The umbrella associations of the German social insurance system believe that the aim of the EU Commission must not only be to ensure “an adequate level of protection from all risks that may arise at work” but also to not tolerate any fatal or serious accidents in accordance with Vision Zero. Similarly, it is necessary to ensure that employees are comprehensively protected against work-related health hazards and occupational diseases through extensive prevention measures.  

 

A comprehensive approach to prevention also includes increased efforts to restore or improve capacity to work through rehabilitation and reintegration, particularly for older people or people with disabilities. After all, it is the social insurance providers who bear the financial burden when efforts fail to maintain or restore capacity to work and employability.
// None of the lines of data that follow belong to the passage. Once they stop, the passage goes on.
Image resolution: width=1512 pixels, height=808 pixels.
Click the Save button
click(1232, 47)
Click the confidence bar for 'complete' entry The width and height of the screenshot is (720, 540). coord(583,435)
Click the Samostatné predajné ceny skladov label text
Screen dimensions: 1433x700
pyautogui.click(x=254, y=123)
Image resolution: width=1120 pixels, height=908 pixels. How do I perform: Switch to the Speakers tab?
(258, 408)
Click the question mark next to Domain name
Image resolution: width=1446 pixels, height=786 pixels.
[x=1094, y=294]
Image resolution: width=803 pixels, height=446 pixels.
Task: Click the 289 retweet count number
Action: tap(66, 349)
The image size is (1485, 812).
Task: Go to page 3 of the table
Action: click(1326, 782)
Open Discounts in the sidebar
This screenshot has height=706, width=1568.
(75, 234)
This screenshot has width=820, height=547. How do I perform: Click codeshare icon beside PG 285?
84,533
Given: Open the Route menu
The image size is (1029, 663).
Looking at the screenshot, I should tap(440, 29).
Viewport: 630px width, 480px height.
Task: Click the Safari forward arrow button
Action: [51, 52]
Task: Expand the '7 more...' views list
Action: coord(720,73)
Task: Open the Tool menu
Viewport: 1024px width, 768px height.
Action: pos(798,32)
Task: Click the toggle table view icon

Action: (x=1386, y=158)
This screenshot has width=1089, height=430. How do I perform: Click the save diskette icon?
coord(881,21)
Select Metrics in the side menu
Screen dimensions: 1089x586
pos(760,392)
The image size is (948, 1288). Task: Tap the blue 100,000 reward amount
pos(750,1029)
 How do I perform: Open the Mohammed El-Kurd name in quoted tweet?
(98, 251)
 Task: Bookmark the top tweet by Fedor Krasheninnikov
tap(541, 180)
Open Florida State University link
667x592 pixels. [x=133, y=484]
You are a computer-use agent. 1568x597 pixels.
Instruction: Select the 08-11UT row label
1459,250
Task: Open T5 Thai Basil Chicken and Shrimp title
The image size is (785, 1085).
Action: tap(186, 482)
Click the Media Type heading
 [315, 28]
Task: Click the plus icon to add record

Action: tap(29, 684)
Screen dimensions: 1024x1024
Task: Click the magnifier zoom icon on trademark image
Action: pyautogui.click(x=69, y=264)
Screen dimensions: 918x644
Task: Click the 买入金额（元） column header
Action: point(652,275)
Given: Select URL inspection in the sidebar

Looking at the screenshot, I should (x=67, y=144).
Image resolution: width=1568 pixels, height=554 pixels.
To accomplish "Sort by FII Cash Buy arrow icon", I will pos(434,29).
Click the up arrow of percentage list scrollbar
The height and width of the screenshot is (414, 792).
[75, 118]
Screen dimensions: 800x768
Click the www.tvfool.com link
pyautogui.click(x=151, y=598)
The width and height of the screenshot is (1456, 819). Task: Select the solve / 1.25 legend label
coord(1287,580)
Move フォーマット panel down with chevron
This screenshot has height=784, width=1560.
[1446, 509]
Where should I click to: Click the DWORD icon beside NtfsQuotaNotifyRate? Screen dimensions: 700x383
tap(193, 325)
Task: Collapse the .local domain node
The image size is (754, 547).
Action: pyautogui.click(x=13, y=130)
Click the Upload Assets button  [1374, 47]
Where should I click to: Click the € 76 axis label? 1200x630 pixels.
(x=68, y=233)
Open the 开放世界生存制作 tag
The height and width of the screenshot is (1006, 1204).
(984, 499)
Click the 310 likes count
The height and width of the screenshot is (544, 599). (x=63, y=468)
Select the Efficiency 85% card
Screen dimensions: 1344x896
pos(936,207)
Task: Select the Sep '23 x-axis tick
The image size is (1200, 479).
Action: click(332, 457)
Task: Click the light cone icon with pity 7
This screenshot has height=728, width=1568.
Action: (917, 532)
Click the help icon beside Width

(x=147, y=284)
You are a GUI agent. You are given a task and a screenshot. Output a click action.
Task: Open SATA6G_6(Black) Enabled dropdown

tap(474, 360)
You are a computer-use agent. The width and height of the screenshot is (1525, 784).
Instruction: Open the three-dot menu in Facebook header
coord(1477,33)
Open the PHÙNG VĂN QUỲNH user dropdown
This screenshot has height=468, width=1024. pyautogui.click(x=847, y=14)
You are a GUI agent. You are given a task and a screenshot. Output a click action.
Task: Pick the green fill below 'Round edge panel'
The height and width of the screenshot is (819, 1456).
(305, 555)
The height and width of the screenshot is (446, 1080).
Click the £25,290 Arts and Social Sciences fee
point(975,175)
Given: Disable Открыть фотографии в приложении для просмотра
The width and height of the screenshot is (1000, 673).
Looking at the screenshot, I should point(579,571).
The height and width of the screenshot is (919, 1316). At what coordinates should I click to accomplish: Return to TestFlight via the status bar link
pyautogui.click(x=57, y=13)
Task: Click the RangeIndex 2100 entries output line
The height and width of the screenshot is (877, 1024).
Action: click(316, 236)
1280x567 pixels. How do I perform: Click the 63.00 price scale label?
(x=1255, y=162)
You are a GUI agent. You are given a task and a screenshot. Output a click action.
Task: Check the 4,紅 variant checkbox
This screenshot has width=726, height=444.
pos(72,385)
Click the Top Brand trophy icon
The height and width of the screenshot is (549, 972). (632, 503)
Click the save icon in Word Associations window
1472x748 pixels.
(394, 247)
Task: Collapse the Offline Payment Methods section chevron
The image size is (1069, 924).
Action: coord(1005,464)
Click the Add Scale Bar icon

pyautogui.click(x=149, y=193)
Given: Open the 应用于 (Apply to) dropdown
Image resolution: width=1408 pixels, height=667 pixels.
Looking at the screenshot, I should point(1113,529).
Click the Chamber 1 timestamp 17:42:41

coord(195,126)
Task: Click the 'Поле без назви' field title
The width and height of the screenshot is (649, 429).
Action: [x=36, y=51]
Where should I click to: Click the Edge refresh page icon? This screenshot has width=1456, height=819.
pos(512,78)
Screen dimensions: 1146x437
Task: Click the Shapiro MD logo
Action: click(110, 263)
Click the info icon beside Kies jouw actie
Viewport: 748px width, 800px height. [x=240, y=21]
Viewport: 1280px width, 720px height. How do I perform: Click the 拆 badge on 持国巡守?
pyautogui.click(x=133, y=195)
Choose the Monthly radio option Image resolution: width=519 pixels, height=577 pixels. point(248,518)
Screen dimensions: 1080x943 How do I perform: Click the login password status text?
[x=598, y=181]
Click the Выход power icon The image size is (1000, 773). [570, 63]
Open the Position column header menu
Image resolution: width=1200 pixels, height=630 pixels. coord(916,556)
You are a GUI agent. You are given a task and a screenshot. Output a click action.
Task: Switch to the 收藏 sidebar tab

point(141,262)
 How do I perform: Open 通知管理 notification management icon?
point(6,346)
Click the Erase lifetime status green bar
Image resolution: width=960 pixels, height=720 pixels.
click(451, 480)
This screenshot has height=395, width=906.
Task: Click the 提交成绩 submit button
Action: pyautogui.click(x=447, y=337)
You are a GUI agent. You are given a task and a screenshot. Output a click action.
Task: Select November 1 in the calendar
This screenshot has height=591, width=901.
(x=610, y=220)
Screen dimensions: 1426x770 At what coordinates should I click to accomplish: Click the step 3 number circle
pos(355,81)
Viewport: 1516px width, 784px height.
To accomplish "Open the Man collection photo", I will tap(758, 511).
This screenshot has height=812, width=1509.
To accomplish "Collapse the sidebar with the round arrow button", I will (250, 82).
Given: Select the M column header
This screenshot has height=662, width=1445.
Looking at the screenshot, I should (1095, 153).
As such, prevention and rehabilitation will have to become even more important in the future.  

 

In terms of the digitalisation of the world of work and the new forms of work associated with this, prevention work in the future will also change. In the experience of the statutory social insurance providers in Germany, solutions can best be found under practical conditions and at national level. Therefore, answers are best found by each of the individual Member States.  

 

In recent years, the EU Commission has already established a core set of social rights in the area of occupational health and safety (OSH), while also granting the Member States the right to enact rules and regulations that go beyond European minimum standards. A review of the 24 OSH Directives in terms of their relevance, effectiveness and coherence is welcomed. Firstly, this will maintain a high degree of safety and health in the workplace given emerging risks and, secondly, it will modernise and simplify the European OSH system. A consistent minimum standard of protection is worth striving for but this must in no way jeopardise national standards that are already higher.